AMONG my many passions which draw ridicule from friends is my fondness for old black-and-white movies. Few of my coevals will go out of their way to see anything made before 1985. The reasons they give vary. Some seem to think that Melanie Griffith is sexier than Grace Kelly. That's their problem.
The most prevalent objection, though, is that 'old movies are unrealistic', the implication being that modern films are more true-to-life. This one we can debate. Our text for this Sunday is Eraser, starring Arnold Schwarzenegger. You didn't think I was going to play fair, did you? In Mutiny on the Bounty (the original one, thank you), we are asked to accept Clark Gable as an English seaman. With that American accent? Giddadahere. Fortunately, movies don't have such implausible casting these days. That is, if you overlook a US Marshal who speaks like an Austrian weightlifter.
My friends complain that in old movies, when people are shot, they don't bleed. James Cagney and George Raft could get gunned down in ten straight movies wearing the same suit, without the need for so much as a teaspoon of Didi-7.
In Eraser, of course, there are permanent bloodstains everywhere. Does this make it more realistic than The Thirty-Nine Steps? Well, Arnie falls from a plane and deploys a reserve chute at the last second, landing on a car roof hard enough to flatten it and break all the windows. Then he does just what you or I would - he gets up and walks away, albeit somewhat stiffly, as if he's spent the evening in front of the TV. He has sustained no apparent damage to his bones, or whatever Arnie has for superstructure. Now that's realism.
In the old movies, a harrowing environment seems to take no toll on the stars. Bette Davis can emerge from a fire or earthquake with only one lock of hair askance. How about in modern films? In Eraser, Arnie finds that a half-metre piece of metal has pierced his thigh. He pulls it out, crawls 60 metres along the floor, kills a couple of bad guys, and then, miraculously recovered from this trauma, takes a running leap on to a shipping container that is being raised by crane.
He then fights James Caan for ten minutes, until the five-tonne container falls thirty metres, with him on top of it. Once again, Arnold is rather stiff when he gets up from the rubble. Ah, the realism of the modern cinema.
I'm told that old movies are contrived, with corny plots that are easy to guess. Miraculous breaks appear for the good guys, allowing them to triumph. Not like nowadays, when sophistication rules and audiences are much harder to please.
Yet my friends seem to be pleased by one scene in Eraser, in which Arnie needs to sneak into a building where the bad guys wait to trap him. All exits are being watched carefully. Suddenly a pizza delivery man arrives unannounced, and causes a commotion because fourteen security people with guns are not moving fast enough to suit him. He then proceeds to have a seizure in the lobby, and an ambulance is called. Not one of the bad guys, who are supposedly security experts who are anticipating a break-in, figure out that this just might be a diversion. So much for sophistication.
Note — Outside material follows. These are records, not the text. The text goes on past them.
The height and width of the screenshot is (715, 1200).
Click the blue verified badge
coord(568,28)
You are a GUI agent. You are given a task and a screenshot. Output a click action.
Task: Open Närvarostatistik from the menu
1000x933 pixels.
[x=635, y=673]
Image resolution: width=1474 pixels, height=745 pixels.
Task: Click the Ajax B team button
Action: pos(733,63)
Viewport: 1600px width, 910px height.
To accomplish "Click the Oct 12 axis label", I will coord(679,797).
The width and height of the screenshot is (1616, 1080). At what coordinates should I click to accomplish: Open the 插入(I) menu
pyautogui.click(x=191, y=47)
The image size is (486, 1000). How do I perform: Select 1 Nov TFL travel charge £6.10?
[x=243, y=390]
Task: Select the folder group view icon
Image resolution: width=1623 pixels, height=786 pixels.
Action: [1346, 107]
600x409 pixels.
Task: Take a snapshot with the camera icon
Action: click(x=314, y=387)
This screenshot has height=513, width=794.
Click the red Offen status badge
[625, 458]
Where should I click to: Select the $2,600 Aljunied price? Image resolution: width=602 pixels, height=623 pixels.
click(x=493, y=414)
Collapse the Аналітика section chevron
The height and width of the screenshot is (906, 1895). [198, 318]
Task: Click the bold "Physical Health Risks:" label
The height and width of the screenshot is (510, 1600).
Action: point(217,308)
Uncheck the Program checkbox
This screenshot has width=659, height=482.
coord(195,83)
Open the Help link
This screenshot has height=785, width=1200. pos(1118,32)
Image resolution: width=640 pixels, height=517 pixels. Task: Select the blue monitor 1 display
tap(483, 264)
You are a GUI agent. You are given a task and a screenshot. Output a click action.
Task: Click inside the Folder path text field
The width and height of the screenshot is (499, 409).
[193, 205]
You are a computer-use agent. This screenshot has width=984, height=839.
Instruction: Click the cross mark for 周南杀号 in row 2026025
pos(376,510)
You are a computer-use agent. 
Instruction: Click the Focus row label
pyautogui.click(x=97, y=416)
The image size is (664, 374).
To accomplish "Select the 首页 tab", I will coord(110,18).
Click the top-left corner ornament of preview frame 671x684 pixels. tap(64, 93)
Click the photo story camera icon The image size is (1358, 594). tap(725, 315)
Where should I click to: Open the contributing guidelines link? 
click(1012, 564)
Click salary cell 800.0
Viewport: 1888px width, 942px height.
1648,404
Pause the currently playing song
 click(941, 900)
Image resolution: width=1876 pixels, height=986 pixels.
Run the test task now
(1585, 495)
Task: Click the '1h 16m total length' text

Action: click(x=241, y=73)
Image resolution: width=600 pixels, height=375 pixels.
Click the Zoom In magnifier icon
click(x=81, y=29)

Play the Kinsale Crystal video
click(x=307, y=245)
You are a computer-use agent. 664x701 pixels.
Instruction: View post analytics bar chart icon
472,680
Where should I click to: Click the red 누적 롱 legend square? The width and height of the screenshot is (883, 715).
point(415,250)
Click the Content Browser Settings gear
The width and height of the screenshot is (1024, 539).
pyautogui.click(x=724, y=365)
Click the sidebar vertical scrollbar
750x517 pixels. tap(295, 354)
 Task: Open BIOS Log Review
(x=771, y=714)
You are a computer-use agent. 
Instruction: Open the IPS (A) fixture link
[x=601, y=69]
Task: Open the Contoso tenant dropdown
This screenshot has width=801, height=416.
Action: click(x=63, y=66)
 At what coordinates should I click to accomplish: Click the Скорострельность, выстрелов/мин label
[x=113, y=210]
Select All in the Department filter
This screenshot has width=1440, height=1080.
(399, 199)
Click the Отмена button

Finally, in the old movies, my friends complain that the bad guys are clownish rather than menacing. Yet in Eraser, as in Die Hard, you have the hero pursued by scores of professional gunmen emptying thousands of rounds from automatic weapons in his direction, and not one bullet hits him.
Okay, it's fun, it's exciting, it's well-constructed. But for realism, I'll take A Night at the Opera any day of the week.